Цель задания: Выведи дословно отрывок из текста страницы ниже, начиная со слов «Он спал даже, когда» и далее вплоть до слов «добрались до Багдада.» включительно.

Текст страницы:

==============================

Боже, какая гонка. Особенно когда пилот коалиции, итальянец, выжимает рычаг назад до упора, вызывая зубодробительную дрожь перегрузки. Когда мы сообщили по связи о своем прибытии вертолетам огневой поддержки, я повернулся к Адриану, счастливо улыбаясь, и не поверил своим глазам. Он крепко спал.

Он спал даже, когда мы, пролетев над плохо заделанной выбоиной посреди посадочной полосы, с чудовищным грохотом приземлились. Два худших военных корреспондента в мире добрались до Багдада.

С годами все привыкли к появлению журналистов на сцене театра военных действий спустя всего несколько часов после начала конфликта. И я уверен, вы никогда не задумывались, как же, черт возьми, они туда попали. Только самолеты ВВС совершают прямые рейсы из Британии в Ирак, и единственные самолеты, которыми можно воспользоваться, единственные оснащенные противоракетным оборудованием — это три самолета Tristar тридцатипятилетней выдержки. Эти самолеты были созданы еще до изобретения видеокамер.

Тем не менее мы с Адрианом прибыли на борт одного из них в воскресенье ни свет ни заря. «Почему, — стонал я, — ну, почему обязательно так рано? Почему этот военный народ никогда не вылетает после обеда? » Глупый вопрос, как выяснилось. Им нужно было покинуть Британию еще затемно, чтобы озлобленные юнцы из Брэдфорда не смогли оповестить о вылете своих товарищей в Ираке; садиться тоже следовало в темноте.

Но это не имело никакого значения, поскольку, как выяснилось, все Tristar были неисправны и существовала серьезная опасность отмены полета. Это было ужасно. Когда мне впервые предложили поехать в Ирак, я ответил: «Ооо, конечно, да». Мистер Буш дал всем понять, что война окончена, и страна возвращается в нормальное русло. Послушать разглагольствования мистера Блэра, так там тишь да гладь, божья благодать. Но знаете что? Он врет. На настоящий момент каждую неделю в Ираке взрывается 350 дорожных мин и 20 заминированных автомобилей. Только в Багдаде ежедневно происходит 25 нападений того или иного рода. До сих пор в военных действиях убито около 2000 американцев, то есть в среднем кто-то погибает каждые восемь часов. А каждые четыре часа кому-то отрывает конечность взрывом.

Моя страховая компания сообразила, что у меня появился прекрасный шанс погибнуть, и взвинтила оплату своих услуг, вдвое превысив мой гонорар за статью. Моя жена, услышав, что страховка будет выплачена, только если я погибну в бою, а не умру от сердечного приступа, весьма своеобразно проинструктировала Адриана.

==============================

Исходные строки:
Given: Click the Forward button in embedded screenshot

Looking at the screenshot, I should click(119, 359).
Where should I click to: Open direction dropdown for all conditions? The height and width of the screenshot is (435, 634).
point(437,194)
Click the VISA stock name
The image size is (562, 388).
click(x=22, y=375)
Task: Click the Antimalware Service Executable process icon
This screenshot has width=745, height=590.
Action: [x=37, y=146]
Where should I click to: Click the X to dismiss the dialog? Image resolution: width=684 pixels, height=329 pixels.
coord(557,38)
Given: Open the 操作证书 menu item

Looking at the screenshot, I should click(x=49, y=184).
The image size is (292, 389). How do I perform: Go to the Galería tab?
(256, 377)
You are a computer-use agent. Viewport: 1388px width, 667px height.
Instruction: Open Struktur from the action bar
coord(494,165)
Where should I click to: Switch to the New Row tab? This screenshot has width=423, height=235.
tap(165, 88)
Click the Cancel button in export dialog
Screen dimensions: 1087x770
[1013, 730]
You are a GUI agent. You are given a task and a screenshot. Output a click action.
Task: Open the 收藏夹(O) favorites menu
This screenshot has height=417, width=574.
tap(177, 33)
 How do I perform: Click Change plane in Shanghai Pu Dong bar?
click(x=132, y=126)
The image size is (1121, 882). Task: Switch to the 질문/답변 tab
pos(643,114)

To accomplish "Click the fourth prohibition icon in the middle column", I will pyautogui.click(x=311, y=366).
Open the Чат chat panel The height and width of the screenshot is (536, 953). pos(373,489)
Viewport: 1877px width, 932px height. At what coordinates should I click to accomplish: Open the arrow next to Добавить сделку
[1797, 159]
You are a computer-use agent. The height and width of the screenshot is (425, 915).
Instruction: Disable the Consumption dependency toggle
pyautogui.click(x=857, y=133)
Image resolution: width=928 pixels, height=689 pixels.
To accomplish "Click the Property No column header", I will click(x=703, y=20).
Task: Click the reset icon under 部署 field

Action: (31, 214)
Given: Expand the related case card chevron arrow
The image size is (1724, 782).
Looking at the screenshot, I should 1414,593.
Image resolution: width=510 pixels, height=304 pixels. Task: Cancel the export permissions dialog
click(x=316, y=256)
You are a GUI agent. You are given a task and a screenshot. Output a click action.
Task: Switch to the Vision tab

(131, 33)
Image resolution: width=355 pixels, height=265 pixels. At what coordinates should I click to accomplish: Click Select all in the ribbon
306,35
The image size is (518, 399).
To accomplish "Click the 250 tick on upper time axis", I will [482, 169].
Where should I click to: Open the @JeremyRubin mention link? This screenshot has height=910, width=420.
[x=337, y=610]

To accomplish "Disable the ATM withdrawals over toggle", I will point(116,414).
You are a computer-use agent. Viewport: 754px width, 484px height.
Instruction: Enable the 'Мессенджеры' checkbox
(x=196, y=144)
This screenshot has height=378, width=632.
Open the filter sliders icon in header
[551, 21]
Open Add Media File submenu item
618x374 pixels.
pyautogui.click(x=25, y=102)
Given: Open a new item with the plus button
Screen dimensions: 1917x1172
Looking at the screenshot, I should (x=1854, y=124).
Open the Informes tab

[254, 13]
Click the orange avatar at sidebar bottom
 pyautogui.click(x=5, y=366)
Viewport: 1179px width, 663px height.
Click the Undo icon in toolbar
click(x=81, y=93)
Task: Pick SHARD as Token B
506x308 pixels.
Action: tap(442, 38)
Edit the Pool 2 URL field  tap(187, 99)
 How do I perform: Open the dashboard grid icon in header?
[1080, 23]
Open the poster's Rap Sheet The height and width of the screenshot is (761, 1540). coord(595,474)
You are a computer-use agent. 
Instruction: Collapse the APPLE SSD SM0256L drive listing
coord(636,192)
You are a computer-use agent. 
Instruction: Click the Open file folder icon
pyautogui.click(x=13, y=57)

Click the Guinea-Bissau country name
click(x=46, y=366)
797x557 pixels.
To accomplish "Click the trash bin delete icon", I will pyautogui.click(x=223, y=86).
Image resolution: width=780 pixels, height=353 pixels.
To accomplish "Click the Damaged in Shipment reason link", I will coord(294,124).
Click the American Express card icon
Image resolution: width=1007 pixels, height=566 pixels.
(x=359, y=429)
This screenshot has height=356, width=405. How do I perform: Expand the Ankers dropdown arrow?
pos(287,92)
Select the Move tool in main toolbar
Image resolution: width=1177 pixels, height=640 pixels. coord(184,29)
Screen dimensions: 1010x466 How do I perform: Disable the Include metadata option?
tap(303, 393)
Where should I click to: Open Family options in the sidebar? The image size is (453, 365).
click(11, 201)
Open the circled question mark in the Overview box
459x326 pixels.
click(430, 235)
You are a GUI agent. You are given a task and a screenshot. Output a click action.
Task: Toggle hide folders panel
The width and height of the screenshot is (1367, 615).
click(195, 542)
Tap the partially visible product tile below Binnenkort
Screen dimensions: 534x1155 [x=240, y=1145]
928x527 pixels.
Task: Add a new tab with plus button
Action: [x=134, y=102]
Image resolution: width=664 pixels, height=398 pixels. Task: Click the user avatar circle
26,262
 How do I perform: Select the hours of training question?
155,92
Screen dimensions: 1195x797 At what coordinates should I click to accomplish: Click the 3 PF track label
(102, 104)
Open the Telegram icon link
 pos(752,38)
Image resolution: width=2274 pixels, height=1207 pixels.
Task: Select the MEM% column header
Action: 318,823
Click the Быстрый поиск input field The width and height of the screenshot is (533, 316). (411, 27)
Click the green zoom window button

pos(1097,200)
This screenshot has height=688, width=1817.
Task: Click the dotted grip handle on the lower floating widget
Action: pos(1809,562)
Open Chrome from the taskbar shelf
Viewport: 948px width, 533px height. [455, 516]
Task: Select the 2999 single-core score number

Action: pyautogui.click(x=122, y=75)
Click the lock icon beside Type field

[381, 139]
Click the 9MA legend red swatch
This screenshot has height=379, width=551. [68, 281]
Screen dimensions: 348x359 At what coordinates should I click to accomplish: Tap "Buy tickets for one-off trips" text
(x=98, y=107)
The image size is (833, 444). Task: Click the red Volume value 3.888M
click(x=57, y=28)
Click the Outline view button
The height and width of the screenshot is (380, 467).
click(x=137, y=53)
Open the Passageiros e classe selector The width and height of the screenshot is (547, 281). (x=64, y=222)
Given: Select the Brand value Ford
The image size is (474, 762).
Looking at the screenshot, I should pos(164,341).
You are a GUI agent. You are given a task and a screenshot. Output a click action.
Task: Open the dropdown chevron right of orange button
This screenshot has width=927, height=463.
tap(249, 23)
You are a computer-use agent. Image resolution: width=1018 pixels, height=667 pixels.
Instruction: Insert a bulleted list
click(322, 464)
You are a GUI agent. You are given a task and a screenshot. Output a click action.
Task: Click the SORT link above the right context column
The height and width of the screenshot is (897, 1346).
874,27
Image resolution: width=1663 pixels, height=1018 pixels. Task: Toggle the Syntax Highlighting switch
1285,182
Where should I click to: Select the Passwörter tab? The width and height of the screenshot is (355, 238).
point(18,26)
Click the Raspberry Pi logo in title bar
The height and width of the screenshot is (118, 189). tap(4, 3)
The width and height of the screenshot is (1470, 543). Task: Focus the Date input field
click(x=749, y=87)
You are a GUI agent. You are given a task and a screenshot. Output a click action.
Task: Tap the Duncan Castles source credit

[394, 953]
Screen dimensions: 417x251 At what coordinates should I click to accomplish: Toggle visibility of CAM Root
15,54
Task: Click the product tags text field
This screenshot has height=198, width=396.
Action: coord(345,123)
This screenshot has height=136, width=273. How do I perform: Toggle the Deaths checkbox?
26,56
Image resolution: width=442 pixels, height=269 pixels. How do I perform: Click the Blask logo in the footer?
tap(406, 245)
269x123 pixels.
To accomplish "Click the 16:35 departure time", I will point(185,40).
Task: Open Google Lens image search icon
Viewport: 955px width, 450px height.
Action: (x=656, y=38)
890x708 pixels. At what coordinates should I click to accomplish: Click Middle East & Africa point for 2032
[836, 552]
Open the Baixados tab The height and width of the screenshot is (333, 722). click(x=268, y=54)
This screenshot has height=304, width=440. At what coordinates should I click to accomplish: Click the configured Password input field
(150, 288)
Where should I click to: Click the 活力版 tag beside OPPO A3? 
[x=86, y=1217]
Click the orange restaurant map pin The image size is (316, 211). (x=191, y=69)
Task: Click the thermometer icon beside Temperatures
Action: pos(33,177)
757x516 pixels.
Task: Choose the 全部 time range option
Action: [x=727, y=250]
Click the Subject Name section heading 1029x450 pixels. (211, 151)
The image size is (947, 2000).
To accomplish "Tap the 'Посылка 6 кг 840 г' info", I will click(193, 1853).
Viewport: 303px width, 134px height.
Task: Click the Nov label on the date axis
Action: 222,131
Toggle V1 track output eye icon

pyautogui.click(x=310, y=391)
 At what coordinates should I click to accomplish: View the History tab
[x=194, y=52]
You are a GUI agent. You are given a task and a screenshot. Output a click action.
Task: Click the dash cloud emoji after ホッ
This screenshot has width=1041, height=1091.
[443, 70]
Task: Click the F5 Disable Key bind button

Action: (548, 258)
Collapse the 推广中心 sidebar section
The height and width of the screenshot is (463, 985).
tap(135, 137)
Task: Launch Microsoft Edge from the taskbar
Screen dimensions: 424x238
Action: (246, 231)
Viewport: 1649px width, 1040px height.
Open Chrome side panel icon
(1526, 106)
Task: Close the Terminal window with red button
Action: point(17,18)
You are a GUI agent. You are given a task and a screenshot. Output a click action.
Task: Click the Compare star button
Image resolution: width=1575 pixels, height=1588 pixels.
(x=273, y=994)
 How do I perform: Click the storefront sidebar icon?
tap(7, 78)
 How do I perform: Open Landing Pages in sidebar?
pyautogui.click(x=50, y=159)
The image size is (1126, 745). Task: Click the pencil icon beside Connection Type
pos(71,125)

==============================

Ответ к заданию:
Он спал даже, когда мы, пролетев над плохо заделанной выбоиной посреди посадочной полосы, с чудовищным грохотом приземлились. Два худших военных корреспондента в мире добрались до Багдада.